In June of last year, the Fifth Circuit Court of Appeals, which oversees the three states, ruled in Doe v. Mckesson that protest organizer DeRay Mckesson could be sued by an unnamed police officer who was struck in the face and severely injured by a heavy object thrown at them during a 2016 protest in Baton Rouge, Louisiana — even though the court admitted that there is no evidence Mckesson had any direct involvement in the incident.

Judge Jennifer Elrod wrote that Mckesson could be held liable because he created “unreasonably dangerous conditions” by protesting in front of a police station and that organizers did not have to intend for a protest to become violent in order to establish liability.

Mckesson appealed to the Supreme Court in 2020, which ruled that the Fifth Circuit’s decision needed to first be certified by the Louisiana Supreme Court, which determined that the officer’s lawsuit could move forward. In once again refusing to take up the case, the Supreme Court is tacitly allowing the Fifth Circuit to rewrite decades of established First Amendment laws protecting the rights of protesters, and opening the floodgates for bad actors looking to quell protest movements to inundate organizers with potentially frivolous lawsuits.

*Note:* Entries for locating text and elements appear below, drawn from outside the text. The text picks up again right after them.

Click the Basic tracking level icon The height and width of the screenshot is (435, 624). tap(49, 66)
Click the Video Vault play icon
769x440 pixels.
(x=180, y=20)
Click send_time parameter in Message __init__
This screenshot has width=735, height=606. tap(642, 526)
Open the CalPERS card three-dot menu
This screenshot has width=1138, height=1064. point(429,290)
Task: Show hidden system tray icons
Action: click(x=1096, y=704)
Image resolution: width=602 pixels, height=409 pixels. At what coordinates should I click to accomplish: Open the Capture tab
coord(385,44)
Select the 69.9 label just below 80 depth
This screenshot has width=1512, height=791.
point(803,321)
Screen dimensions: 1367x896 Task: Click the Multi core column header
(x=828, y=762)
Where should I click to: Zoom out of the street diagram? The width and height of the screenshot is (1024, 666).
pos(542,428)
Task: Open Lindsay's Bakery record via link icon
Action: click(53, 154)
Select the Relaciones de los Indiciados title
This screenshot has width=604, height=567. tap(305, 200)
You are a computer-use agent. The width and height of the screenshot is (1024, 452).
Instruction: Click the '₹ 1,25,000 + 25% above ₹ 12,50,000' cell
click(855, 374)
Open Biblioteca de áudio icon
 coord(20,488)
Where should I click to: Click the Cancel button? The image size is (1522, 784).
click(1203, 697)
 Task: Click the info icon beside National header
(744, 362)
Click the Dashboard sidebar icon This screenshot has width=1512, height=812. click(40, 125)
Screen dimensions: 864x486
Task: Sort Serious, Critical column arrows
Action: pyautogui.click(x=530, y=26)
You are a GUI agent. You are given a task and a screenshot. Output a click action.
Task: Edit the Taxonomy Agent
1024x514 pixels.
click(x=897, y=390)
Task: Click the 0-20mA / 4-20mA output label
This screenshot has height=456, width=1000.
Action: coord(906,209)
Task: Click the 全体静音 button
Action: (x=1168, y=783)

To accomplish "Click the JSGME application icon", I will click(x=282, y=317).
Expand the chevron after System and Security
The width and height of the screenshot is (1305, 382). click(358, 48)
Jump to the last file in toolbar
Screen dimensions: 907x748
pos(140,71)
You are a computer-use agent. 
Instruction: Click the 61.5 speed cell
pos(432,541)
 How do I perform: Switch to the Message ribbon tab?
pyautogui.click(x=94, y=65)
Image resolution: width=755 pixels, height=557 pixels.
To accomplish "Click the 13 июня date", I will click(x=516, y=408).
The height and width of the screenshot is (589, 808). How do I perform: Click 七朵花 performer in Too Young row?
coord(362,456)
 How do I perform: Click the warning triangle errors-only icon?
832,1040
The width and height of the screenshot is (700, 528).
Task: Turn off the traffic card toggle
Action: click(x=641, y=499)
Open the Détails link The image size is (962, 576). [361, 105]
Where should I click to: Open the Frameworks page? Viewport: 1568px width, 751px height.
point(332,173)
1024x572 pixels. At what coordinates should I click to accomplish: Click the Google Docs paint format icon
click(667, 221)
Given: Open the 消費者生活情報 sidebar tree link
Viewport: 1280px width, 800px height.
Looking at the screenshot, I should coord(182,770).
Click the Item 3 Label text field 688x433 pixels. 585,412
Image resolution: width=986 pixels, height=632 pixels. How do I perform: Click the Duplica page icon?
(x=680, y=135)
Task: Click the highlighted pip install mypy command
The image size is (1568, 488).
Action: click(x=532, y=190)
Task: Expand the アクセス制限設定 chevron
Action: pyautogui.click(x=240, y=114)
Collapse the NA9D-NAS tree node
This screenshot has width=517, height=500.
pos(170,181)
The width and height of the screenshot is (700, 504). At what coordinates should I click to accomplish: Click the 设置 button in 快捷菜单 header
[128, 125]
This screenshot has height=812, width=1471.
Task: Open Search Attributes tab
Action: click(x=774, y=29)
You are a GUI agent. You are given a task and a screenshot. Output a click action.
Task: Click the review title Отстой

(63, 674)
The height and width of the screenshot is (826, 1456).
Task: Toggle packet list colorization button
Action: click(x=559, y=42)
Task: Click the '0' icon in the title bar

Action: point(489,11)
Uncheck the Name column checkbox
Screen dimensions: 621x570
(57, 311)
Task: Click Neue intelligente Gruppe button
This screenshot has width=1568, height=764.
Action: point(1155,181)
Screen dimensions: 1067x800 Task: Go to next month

Why not intervene? Well, according to the Supreme Court, they’ve already settled the question. The court “made clear that the First Amendment bars the use of an objective standard like negligence for punishing speech, and it read [NAACP v. Claiborne Hardware Co.] and other incitement cases as demanding a showing of intent,” wrote Associate Justice Sonia Sotomayor in a statement about Doe v. McKesson, adding that the Fifth Circuit should “give full and fair consideration to arguments regarding Counterman’s impact in any future proceedings in this case.”

“The goal of lawsuits like these is to prevent people from showing up at a protest out of the fear that they might be held responsible if anything happens,” Mckesson said in October of last year. “If this precedent lasts, it could make organizers all across the country responsible for all types of things they have no control over, such as random people coming into a protest and causing problems. We can’t let that happen.”